Problem
Lines from the one containing "Given: Click the OpenAI o3-mini column header" through the final line of the records below are needed, copied exactly, with no pictures.

[Pixel coordinate grounding data]
━━━━━━━━━━━━━━━━━━━━━━━━━━━━━━
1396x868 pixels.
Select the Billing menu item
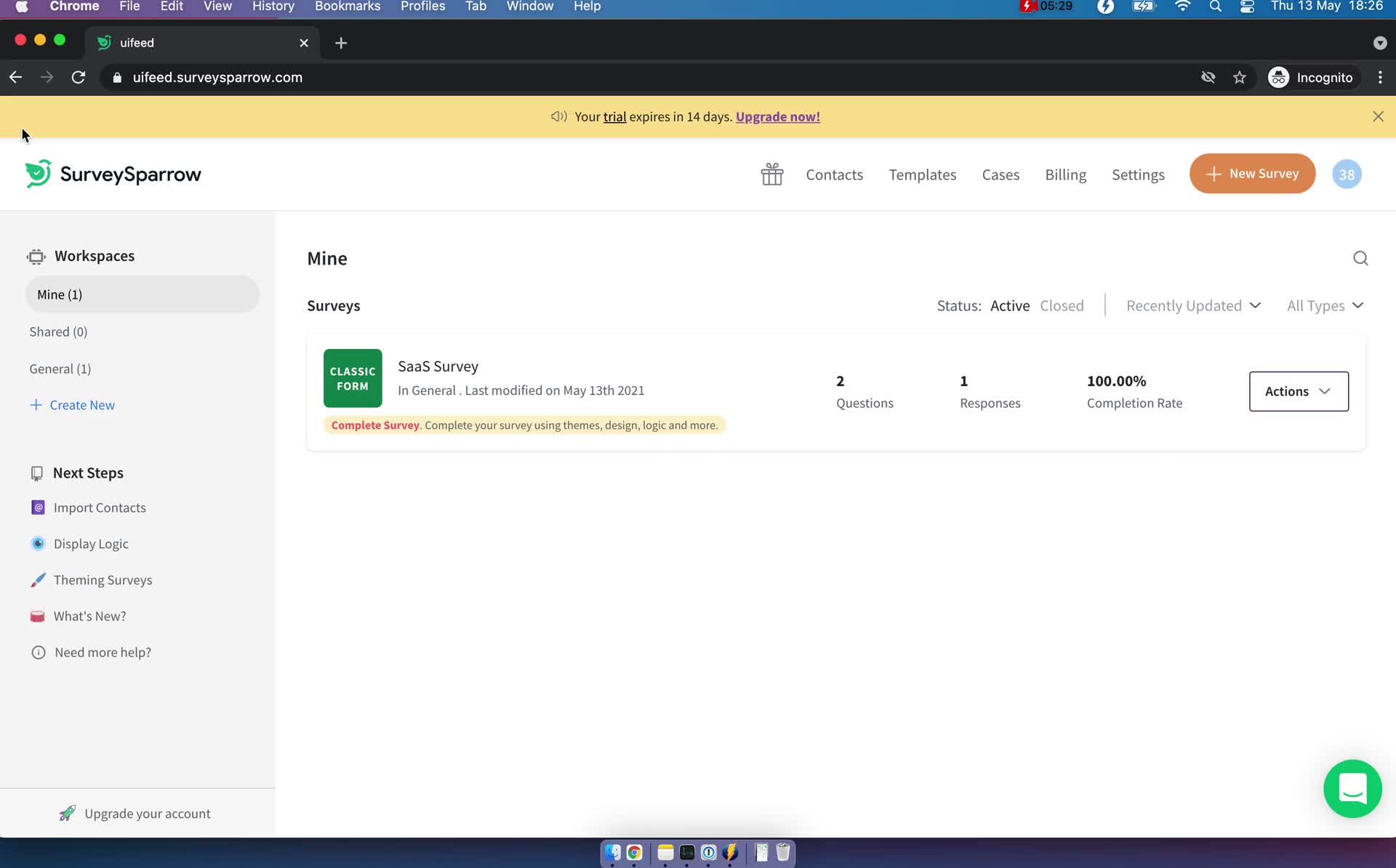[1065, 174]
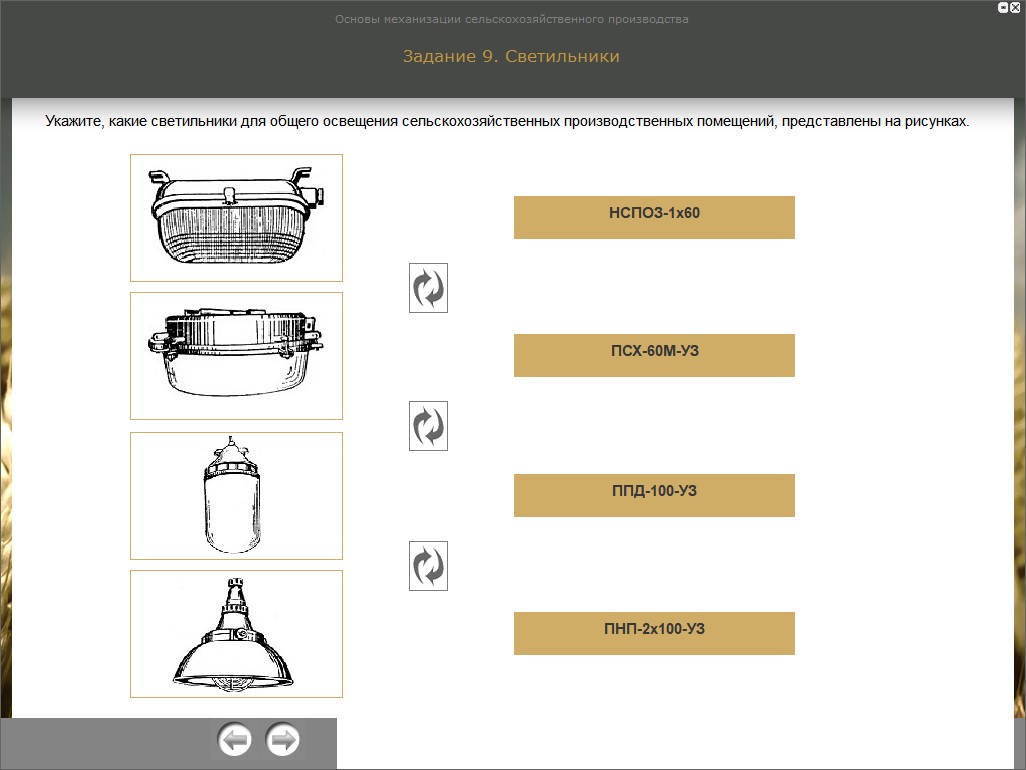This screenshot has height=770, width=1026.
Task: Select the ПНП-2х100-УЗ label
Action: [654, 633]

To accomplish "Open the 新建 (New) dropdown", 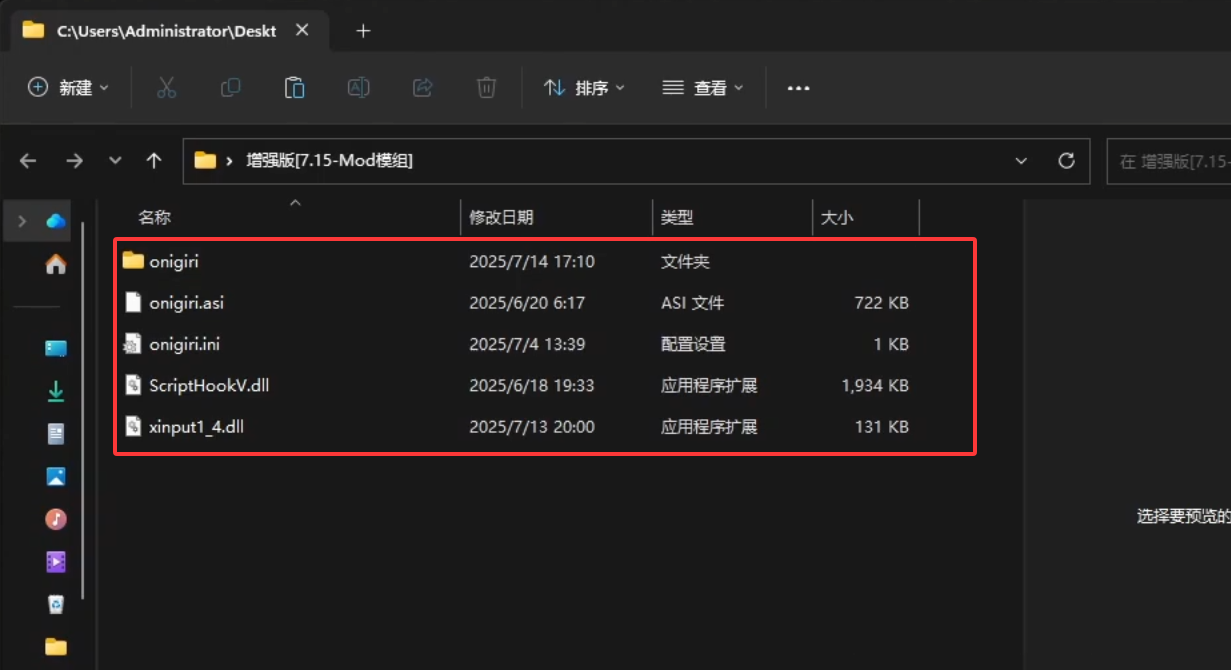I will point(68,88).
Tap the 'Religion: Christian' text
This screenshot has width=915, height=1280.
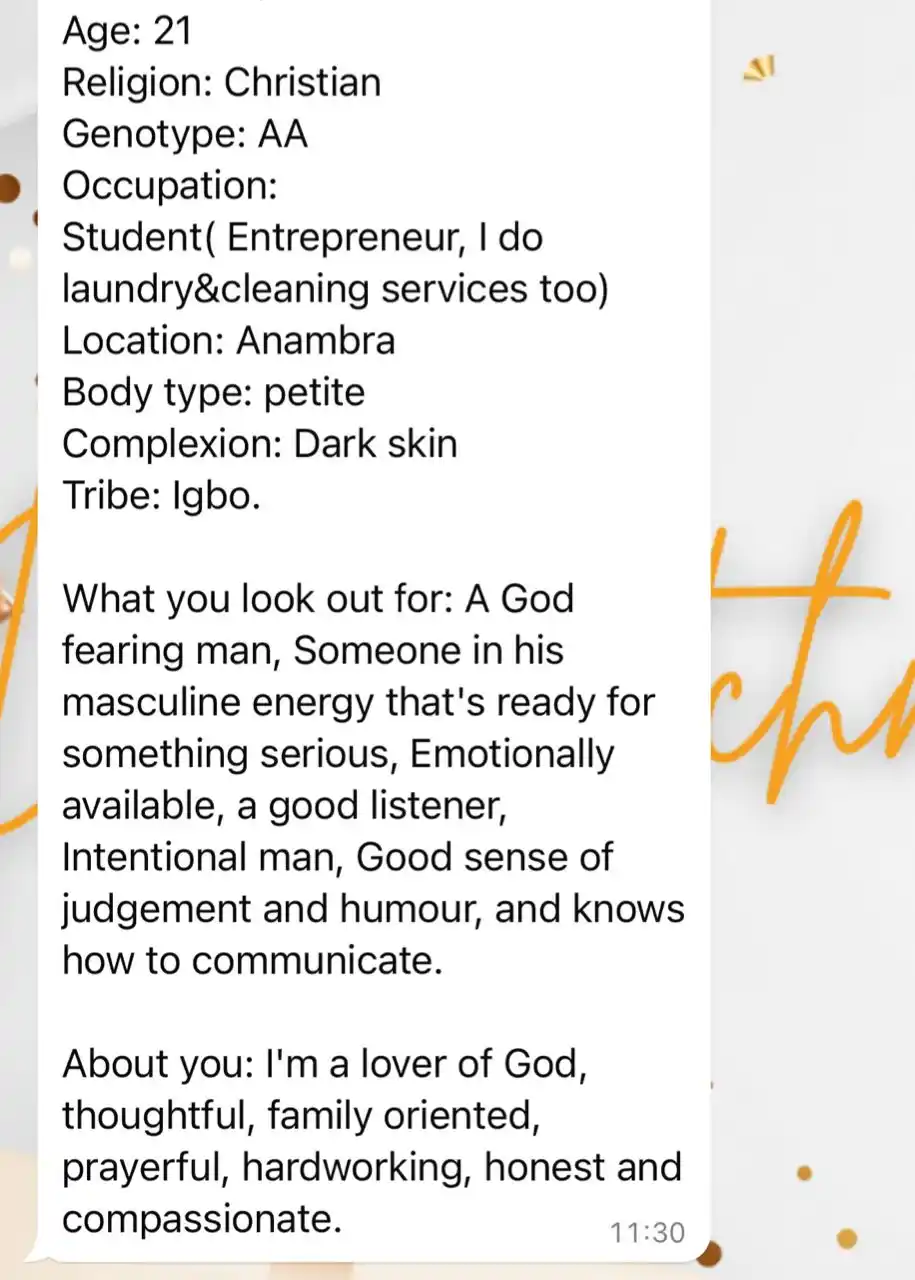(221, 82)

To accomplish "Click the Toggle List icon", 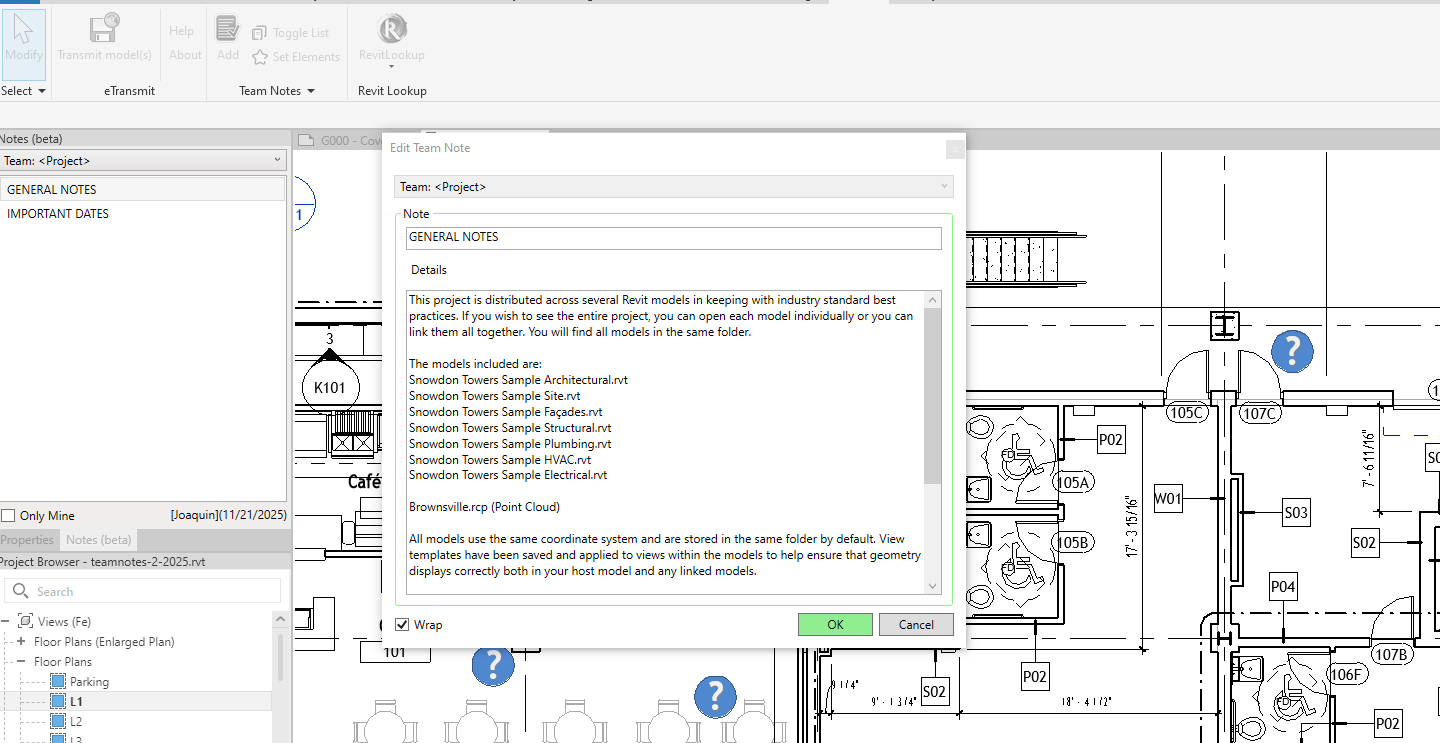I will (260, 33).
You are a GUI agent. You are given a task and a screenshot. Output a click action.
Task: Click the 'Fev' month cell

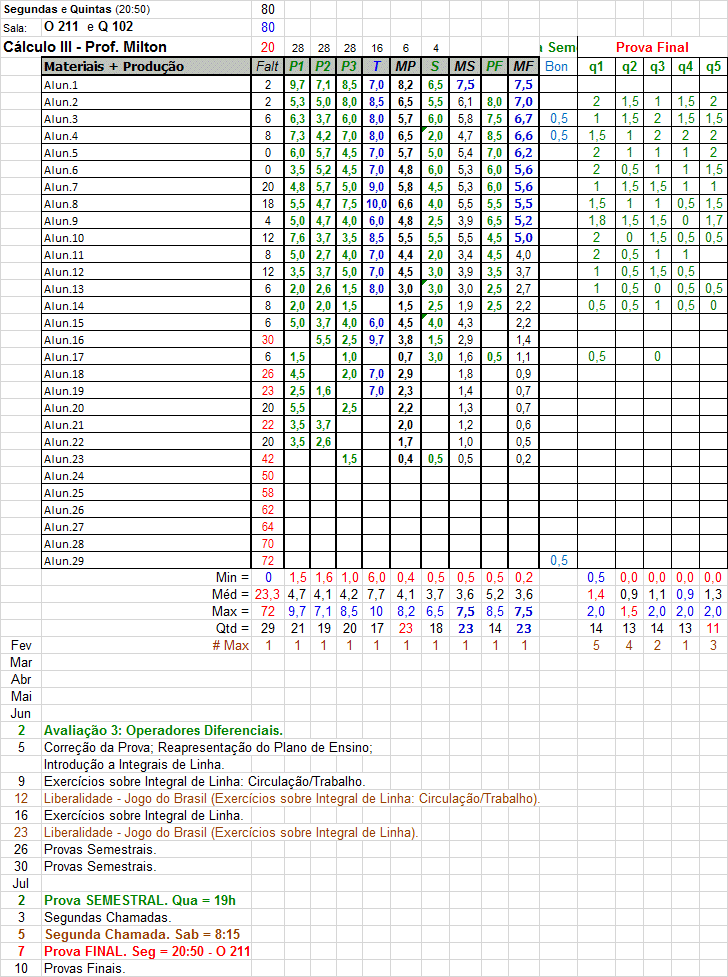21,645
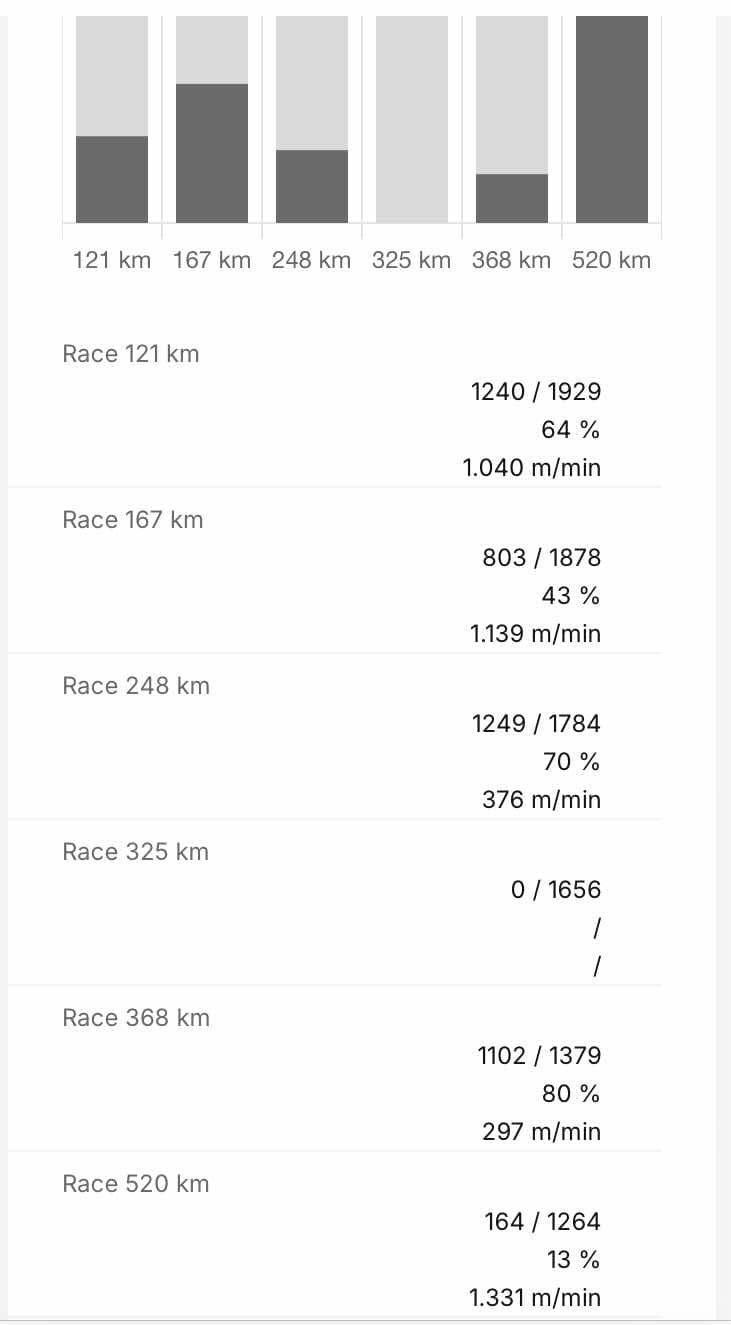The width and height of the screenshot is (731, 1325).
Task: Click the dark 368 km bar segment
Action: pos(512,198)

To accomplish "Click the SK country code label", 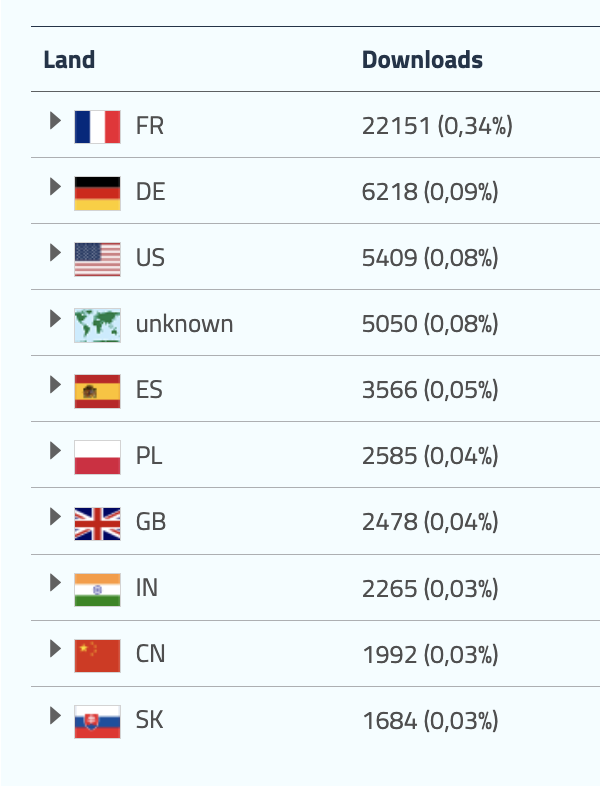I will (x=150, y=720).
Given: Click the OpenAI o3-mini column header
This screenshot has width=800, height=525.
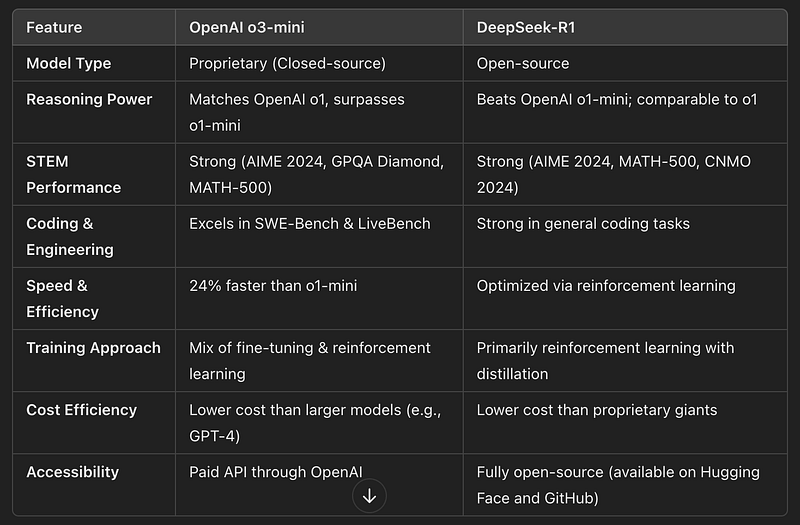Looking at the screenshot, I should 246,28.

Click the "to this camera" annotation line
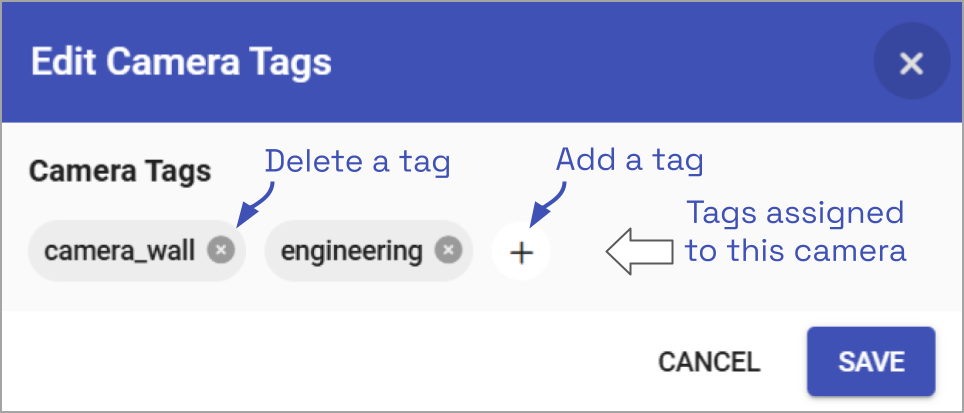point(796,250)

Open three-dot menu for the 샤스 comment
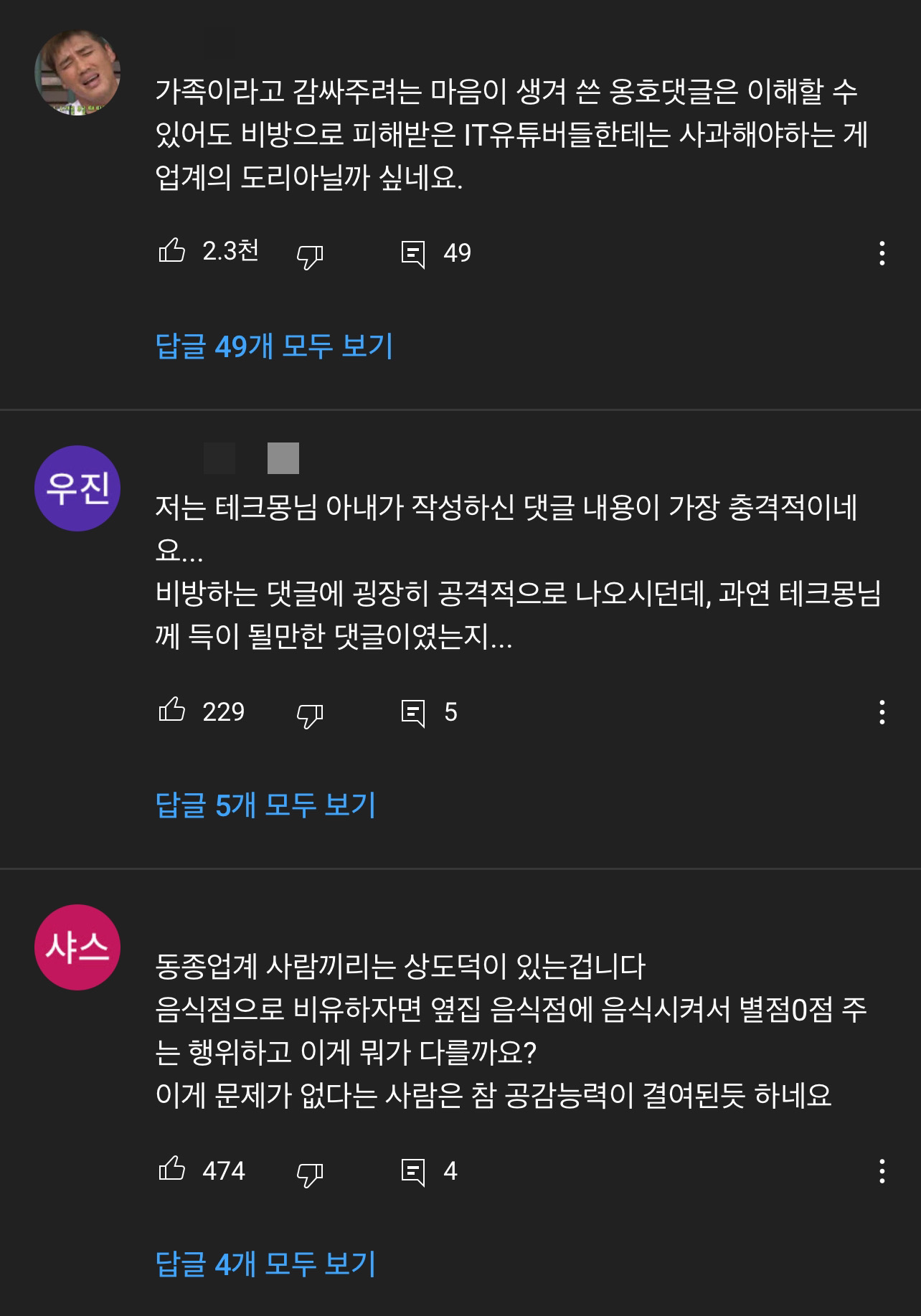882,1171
━━━━━━━━━━━━━━━━━━━━━━━━━━━━━━
Written solution
Given: Click the OpenAI o3-mini column header
This screenshot has width=800, height=525.
Looking at the screenshot, I should 246,28.

Click the "to this camera" annotation line
point(796,250)

Open three-dot menu for the 샤스 comment
882,1171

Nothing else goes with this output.